### PROVIDED DATA

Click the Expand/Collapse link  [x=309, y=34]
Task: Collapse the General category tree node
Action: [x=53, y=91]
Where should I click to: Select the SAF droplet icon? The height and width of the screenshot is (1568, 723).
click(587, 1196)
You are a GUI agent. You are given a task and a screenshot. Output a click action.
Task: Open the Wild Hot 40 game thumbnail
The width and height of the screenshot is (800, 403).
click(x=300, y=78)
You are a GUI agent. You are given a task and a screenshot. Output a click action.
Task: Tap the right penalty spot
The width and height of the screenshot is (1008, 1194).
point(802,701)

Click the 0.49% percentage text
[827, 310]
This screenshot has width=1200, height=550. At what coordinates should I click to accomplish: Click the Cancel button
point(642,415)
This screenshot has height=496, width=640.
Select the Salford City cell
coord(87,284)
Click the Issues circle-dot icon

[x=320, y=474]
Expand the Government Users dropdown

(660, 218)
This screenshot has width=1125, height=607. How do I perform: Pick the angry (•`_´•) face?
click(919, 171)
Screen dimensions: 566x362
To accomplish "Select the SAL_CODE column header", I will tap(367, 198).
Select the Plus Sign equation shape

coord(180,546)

######

Repeat only what runs from the line holding "Click the Issues circle-dot icon" to the end of the data, keeping every line exactly as written, first and last included.

[WRITTEN ANSWER]:
Click the Issues circle-dot icon

[x=320, y=474]
Expand the Government Users dropdown

(660, 218)
This screenshot has width=1125, height=607. How do I perform: Pick the angry (•`_´•) face?
click(919, 171)
Screen dimensions: 566x362
To accomplish "Select the SAL_CODE column header", I will tap(367, 198).
Select the Plus Sign equation shape

coord(180,546)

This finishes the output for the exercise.